Screen Shot 2016-04-18 at 8.15.47 AM

I’ll be looking to add 20x 1100/1150/1180 call BWBs to this trade to reduce negative deltas

Rhino M3 Trade (D)
Screen Shot 2016-04-18 at 8.15.37 AM

I’ll be looking to add 10x 1100/1150/1180 call BWBs to this trade to reduce negative deltas

Rhino M3 Trade (P)

Screen Shot 2016-04-18 at 8.22.08 AM

looking to add 20x 1100/1150/1180 call BWBs to this trade to reduce negative deltas

Mar 10 – April Rhino Trade Update

The RUT has resumed its downside move and is @ around 1061. This is positive for our trades, it gives us a ton of upside breathing room while maintaining good theta and even a large correction would still be profitable. Lots of room on each side, though we are in the sea of death on one of the accounts. The sea of death is that little dip area between my original Rhinos and the call hedges.

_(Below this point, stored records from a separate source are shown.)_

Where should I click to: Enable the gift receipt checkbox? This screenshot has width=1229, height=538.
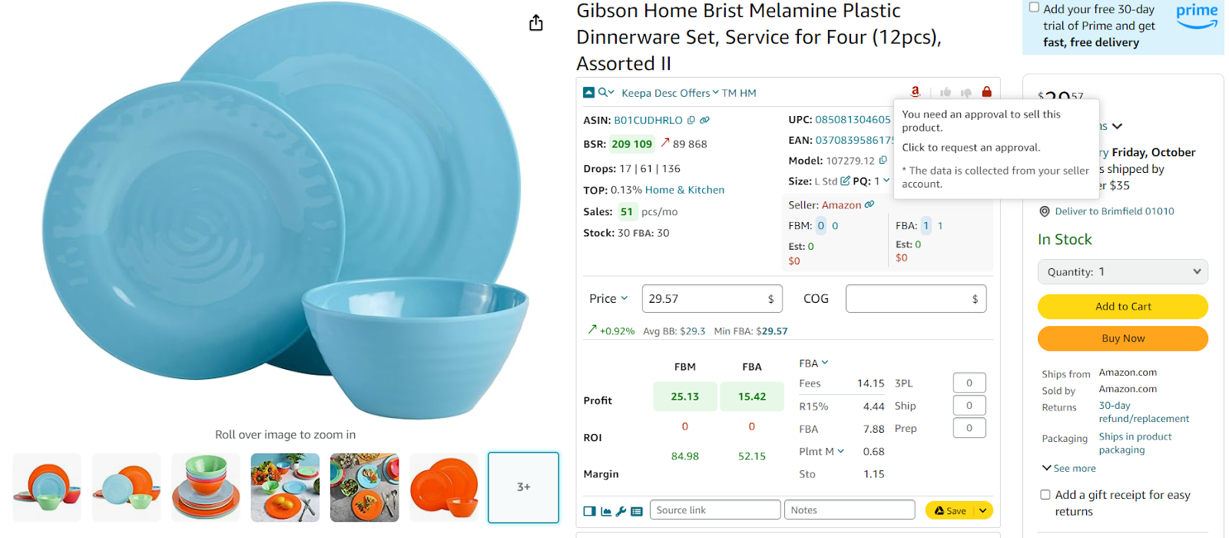(x=1045, y=495)
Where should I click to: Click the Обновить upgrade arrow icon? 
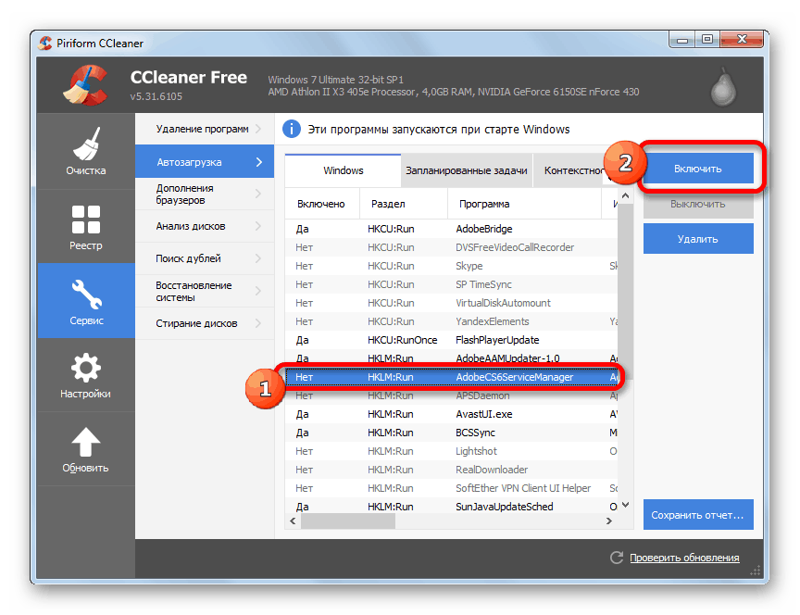click(x=85, y=442)
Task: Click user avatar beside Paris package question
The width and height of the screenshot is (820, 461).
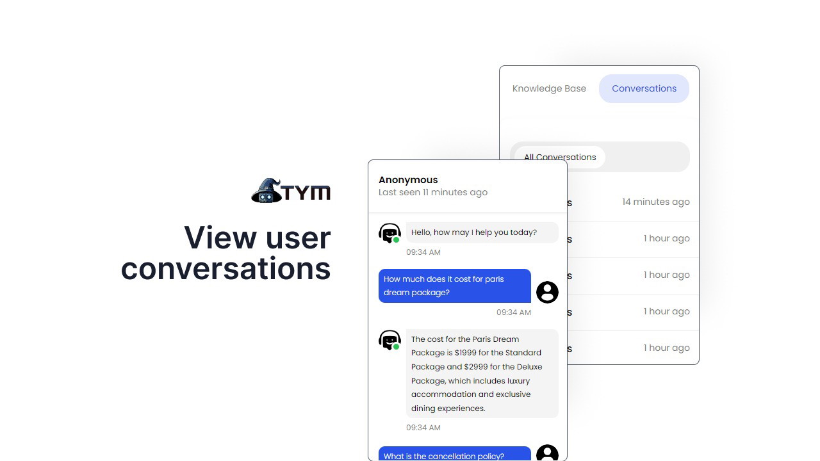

In this area the T+0 line will start to sag as time goes on. Ideally we have another 2-3% down move to get us in the tent. I am going to look at how I can correct this a bit. On my bigger account, the goal is to break even and we’ll do this if RUT stays in a decent range and we’ll profit significantly if it falls another 3%. On my other two accounts I should be able to profit decently unless RUT breaks 1105 and continues upwards. All in all, we’re now likely to have a modest month overall with no loss despite the 16% up move after we put the trades on around 950-960. I guess I shouldn’t jinks myself but I am happy if we get out of this at $0. That was a rough start to the year. A 20% correction followed by a 16% up move while in both expirations. Challenging and probably what I’d call a “Trader maker” if you can survive it.